* PROBLEM TO SOLVE
Can you rewrite the records below, swapping "height and width" for "dimensions" wherever it occurs and leaving everything else unchanged?

——————

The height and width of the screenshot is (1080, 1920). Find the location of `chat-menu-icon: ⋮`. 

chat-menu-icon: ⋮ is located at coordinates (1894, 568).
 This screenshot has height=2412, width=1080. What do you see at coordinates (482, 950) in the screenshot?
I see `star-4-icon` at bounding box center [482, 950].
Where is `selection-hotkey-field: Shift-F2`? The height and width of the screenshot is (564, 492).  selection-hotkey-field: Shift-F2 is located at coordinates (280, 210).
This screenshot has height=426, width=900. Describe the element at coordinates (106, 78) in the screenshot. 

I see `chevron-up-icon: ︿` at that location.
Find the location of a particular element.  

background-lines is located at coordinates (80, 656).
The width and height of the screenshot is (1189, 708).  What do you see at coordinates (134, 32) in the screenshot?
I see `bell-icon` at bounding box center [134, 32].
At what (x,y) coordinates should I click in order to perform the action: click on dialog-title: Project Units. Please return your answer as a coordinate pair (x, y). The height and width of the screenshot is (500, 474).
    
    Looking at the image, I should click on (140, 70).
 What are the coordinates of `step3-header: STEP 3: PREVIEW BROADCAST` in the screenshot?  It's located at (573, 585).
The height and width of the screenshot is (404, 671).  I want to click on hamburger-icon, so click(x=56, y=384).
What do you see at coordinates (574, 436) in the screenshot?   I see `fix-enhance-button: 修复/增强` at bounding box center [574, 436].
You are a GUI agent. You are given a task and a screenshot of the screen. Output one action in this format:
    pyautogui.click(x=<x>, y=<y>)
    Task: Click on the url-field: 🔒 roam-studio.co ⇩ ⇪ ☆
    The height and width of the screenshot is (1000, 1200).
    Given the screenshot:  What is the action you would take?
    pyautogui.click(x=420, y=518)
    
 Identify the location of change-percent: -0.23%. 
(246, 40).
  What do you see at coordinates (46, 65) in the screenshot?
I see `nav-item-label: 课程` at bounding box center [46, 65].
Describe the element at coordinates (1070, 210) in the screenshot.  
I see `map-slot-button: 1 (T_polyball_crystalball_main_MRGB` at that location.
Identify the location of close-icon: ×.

——————

* RESULT FOR THIS TASK
The dimensions of the screenshot is (1080, 1920). Find the location of `chat-menu-icon: ⋮`. 

chat-menu-icon: ⋮ is located at coordinates (1894, 568).
 This screenshot has height=2412, width=1080. What do you see at coordinates (482, 950) in the screenshot?
I see `star-4-icon` at bounding box center [482, 950].
Where is `selection-hotkey-field: Shift-F2`? The dimensions of the screenshot is (564, 492).  selection-hotkey-field: Shift-F2 is located at coordinates (280, 210).
This screenshot has height=426, width=900. Describe the element at coordinates (106, 78) in the screenshot. 

I see `chevron-up-icon: ︿` at that location.
Find the location of a particular element.  

background-lines is located at coordinates (80, 656).
The width and height of the screenshot is (1189, 708).  What do you see at coordinates (134, 32) in the screenshot?
I see `bell-icon` at bounding box center [134, 32].
At what (x,y) coordinates should I click in order to perform the action: click on dialog-title: Project Units. Please return your answer as a coordinate pair (x, y). The dimensions of the screenshot is (500, 474).
    
    Looking at the image, I should click on (140, 70).
 What are the coordinates of `step3-header: STEP 3: PREVIEW BROADCAST` in the screenshot?  It's located at (573, 585).
The dimensions of the screenshot is (404, 671).  I want to click on hamburger-icon, so click(x=56, y=384).
What do you see at coordinates (574, 436) in the screenshot?   I see `fix-enhance-button: 修复/增强` at bounding box center [574, 436].
You are a GUI agent. You are given a task and a screenshot of the screen. Output one action in this format:
    pyautogui.click(x=<x>, y=<y>)
    Task: Click on the url-field: 🔒 roam-studio.co ⇩ ⇪ ☆
    The dimensions of the screenshot is (1000, 1200).
    Given the screenshot:  What is the action you would take?
    pyautogui.click(x=420, y=518)
    
 Identify the location of change-percent: -0.23%. 
(246, 40).
  What do you see at coordinates (46, 65) in the screenshot?
I see `nav-item-label: 课程` at bounding box center [46, 65].
Describe the element at coordinates (1070, 210) in the screenshot.  
I see `map-slot-button: 1 (T_polyball_crystalball_main_MRGB` at that location.
Identify the location of close-icon: ×.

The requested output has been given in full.